Print the lines exactly. Start at the first line of the material below, end with the line that contains "ग़ज़लों की दुनिया (601, 1061)", and skip all pictures.

************

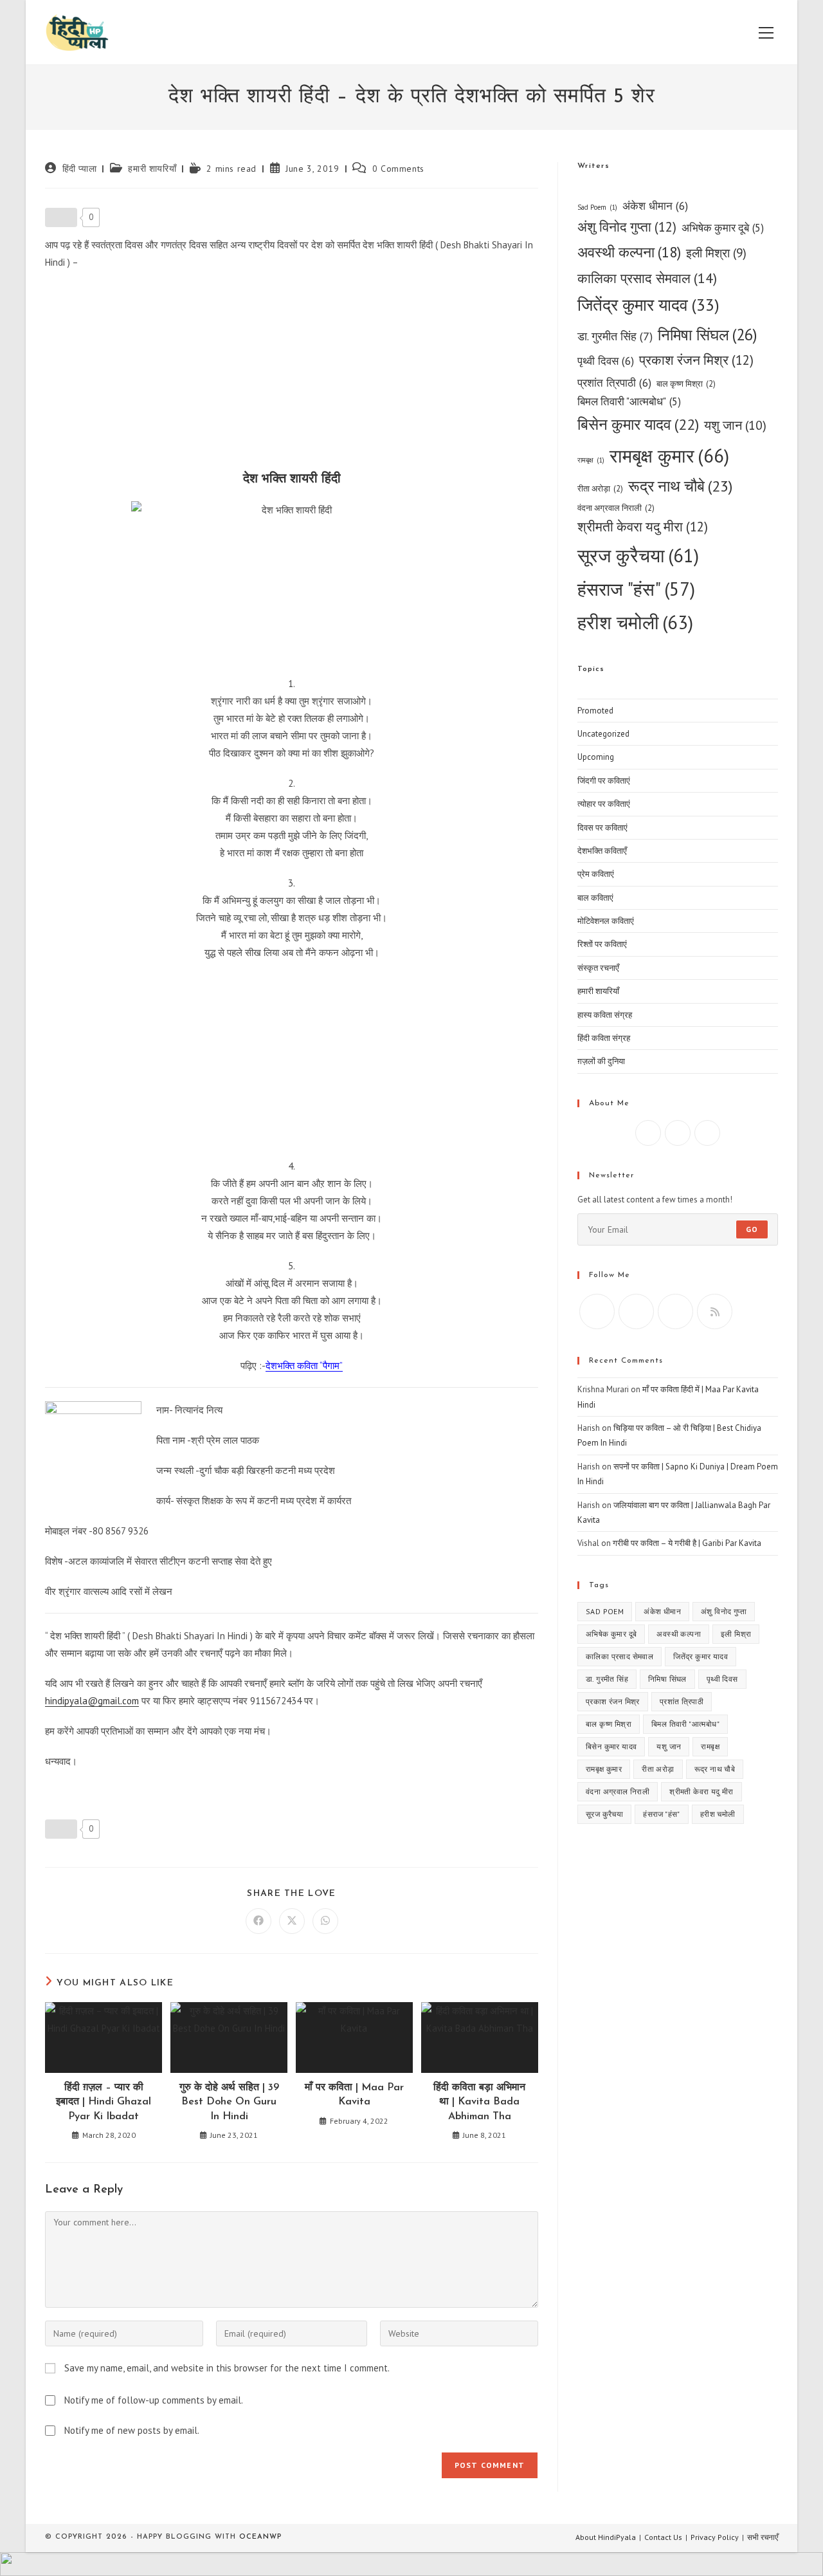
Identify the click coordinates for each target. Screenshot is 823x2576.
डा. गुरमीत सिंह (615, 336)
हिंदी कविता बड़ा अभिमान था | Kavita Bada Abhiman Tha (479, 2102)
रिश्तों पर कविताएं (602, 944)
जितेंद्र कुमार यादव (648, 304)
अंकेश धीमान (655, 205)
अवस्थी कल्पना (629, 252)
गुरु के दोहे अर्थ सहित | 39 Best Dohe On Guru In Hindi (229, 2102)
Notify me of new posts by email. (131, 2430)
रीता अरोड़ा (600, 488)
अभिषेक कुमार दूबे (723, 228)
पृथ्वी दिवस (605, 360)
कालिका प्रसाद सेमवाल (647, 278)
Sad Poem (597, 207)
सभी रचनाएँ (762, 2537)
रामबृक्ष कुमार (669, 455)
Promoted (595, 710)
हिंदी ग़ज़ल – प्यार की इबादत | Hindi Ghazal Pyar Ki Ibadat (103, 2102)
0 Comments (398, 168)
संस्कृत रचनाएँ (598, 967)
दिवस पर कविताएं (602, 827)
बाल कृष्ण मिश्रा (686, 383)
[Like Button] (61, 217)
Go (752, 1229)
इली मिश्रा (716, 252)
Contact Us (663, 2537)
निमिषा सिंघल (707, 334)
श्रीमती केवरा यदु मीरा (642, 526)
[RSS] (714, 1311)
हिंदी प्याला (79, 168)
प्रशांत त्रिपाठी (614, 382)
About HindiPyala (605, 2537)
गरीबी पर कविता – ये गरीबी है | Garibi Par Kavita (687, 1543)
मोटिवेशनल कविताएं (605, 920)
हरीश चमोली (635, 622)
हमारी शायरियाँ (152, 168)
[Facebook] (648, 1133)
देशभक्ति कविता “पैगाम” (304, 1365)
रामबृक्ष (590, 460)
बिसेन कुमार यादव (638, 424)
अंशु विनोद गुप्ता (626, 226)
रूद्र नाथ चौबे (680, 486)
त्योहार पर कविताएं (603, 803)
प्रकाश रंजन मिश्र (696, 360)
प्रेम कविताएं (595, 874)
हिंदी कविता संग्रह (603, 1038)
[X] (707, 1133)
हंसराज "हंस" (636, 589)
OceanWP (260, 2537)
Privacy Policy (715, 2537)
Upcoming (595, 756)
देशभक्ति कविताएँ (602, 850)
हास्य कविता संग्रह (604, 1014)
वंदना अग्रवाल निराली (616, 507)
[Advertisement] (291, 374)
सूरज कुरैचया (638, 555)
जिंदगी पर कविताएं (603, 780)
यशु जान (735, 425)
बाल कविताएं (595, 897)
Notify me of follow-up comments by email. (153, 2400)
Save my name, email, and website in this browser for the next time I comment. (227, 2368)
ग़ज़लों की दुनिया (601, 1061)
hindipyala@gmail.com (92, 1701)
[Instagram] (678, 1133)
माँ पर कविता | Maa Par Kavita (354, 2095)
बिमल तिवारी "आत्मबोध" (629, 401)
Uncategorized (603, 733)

************

Answer space
Identify the click coordinates for each target. Screenshot is 823x2576.
डा. गुरमीत सिंह (615, 336)
हिंदी कविता बड़ा अभिमान था | Kavita Bada Abhiman Tha (479, 2102)
रिश्तों पर कविताएं (602, 944)
जितेंद्र कुमार यादव (648, 304)
अंकेश धीमान (655, 205)
अवस्थी कल्पना (629, 252)
गुरु के दोहे अर्थ सहित | 39 Best Dohe On Guru In Hindi (229, 2102)
Notify me of new posts by email. (131, 2430)
रीता अरोड़ा (600, 488)
अभिषेक कुमार दूबे (723, 228)
पृथ्वी दिवस (605, 360)
कालिका प्रसाद सेमवाल (647, 278)
Sad Poem (597, 207)
सभी रचनाएँ (762, 2537)
रामबृक्ष कुमार (669, 455)
Promoted (595, 710)
हिंदी ग़ज़ल – प्यार की इबादत | Hindi Ghazal Pyar Ki Ibadat (103, 2102)
0 Comments (398, 168)
संस्कृत रचनाएँ (598, 967)
दिवस पर कविताएं (602, 827)
बाल कृष्ण मिश्रा (686, 383)
[Like Button] (61, 217)
Go (752, 1229)
इली मिश्रा (716, 252)
Contact Us (663, 2537)
निमिषा सिंघल (707, 334)
श्रीमती केवरा यदु मीरा (642, 526)
[RSS] (714, 1311)
हिंदी प्याला (79, 168)
प्रशांत त्रिपाठी (614, 382)
About HindiPyala (605, 2537)
गरीबी पर कविता – ये गरीबी है | Garibi Par Kavita (687, 1543)
मोटिवेशनल कविताएं (605, 920)
हरीश चमोली (635, 622)
हमारी शायरियाँ (152, 168)
[Facebook] (648, 1133)
देशभक्ति कविता “पैगाम” (304, 1365)
रामबृक्ष (590, 460)
बिसेन कुमार यादव (638, 424)
अंशु विनोद गुप्ता (626, 226)
रूद्र नाथ चौबे (680, 486)
त्योहार पर कविताएं (603, 803)
प्रकाश रंजन मिश्र (696, 360)
प्रेम कविताएं (595, 874)
हिंदी कविता संग्रह (603, 1038)
[X] (707, 1133)
हंसराज "हंस" (636, 589)
OceanWP (260, 2537)
Privacy Policy (715, 2537)
Upcoming (595, 756)
देशभक्ति कविताएँ (602, 850)
हास्य कविता संग्रह (604, 1014)
वंदना अग्रवाल निराली (616, 507)
[Advertisement] (291, 374)
सूरज कुरैचया (638, 555)
जिंदगी पर कविताएं (603, 780)
यशु जान (735, 425)
बाल कविताएं (595, 897)
Notify me of follow-up comments by email. (153, 2400)
Save my name, email, and website in this browser for the next time I comment. (227, 2368)
ग़ज़लों की दुनिया (601, 1061)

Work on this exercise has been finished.